> _Your task_
Retype the records that follow, every line exactly as written.
#####
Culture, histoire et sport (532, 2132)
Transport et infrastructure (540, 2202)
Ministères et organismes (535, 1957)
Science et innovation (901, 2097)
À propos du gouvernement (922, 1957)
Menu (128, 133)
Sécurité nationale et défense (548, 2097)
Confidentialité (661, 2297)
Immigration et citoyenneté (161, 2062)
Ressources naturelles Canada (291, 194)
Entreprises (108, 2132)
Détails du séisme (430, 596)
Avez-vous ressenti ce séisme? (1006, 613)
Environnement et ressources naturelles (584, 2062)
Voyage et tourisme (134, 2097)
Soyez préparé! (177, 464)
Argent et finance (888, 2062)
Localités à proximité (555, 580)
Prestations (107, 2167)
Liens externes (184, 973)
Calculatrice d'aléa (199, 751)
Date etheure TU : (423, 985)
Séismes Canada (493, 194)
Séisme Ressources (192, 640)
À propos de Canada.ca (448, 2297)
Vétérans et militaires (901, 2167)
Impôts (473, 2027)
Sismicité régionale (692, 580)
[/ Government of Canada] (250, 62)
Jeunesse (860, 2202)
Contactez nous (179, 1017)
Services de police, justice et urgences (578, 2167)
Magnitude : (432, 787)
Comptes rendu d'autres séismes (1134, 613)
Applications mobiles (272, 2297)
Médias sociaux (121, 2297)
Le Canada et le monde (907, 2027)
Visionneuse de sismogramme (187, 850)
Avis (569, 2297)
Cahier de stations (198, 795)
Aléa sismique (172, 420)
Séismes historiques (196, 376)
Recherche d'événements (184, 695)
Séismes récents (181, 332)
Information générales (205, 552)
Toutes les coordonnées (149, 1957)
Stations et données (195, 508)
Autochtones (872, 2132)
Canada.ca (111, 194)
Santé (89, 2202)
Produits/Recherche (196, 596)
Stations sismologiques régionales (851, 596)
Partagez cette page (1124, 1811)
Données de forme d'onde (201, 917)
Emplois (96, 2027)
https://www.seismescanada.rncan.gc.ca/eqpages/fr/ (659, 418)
#####
> _Exercise solution_
Culture, histoire et sport (532, 2132)
Transport et infrastructure (540, 2202)
Ministères et organismes (535, 1957)
Science et innovation (901, 2097)
À propos du gouvernement (922, 1957)
Menu (128, 133)
Sécurité nationale et défense (548, 2097)
Confidentialité (661, 2297)
Immigration et citoyenneté (161, 2062)
Ressources naturelles Canada (291, 194)
Entreprises (108, 2132)
Détails du séisme (430, 596)
Avez-vous ressenti ce séisme? (1006, 613)
Environnement et ressources naturelles (584, 2062)
Voyage et tourisme (134, 2097)
Soyez préparé! (177, 464)
Argent et finance (888, 2062)
Localités à proximité (555, 580)
Prestations (107, 2167)
Liens externes (184, 973)
Calculatrice d'aléa (199, 751)
Date etheure TU : (423, 985)
Séismes Canada (493, 194)
Séisme Ressources (192, 640)
À propos de Canada.ca (448, 2297)
Vétérans et militaires (901, 2167)
Impôts (473, 2027)
Sismicité régionale (692, 580)
[/ Government of Canada] (250, 62)
Jeunesse (860, 2202)
Contactez nous (179, 1017)
Services de police, justice et urgences (578, 2167)
Magnitude : (432, 787)
Comptes rendu d'autres séismes (1134, 613)
Applications mobiles (272, 2297)
Médias sociaux (121, 2297)
Le Canada et le monde (907, 2027)
Visionneuse de sismogramme (187, 850)
Avis (569, 2297)
Cahier de stations (198, 795)
Aléa sismique (172, 420)
Séismes historiques (196, 376)
Recherche d'événements (184, 695)
Séismes récents (181, 332)
Information générales (205, 552)
Toutes les coordonnées (149, 1957)
Stations et données (195, 508)
Autochtones (872, 2132)
Canada.ca (111, 194)
Santé (89, 2202)
Produits/Recherche (196, 596)
Stations sismologiques régionales (851, 596)
Partagez cette page (1124, 1811)
Données de forme d'onde (201, 917)
Emplois (96, 2027)
https://www.seismescanada.rncan.gc.ca/eqpages/fr/ (659, 418)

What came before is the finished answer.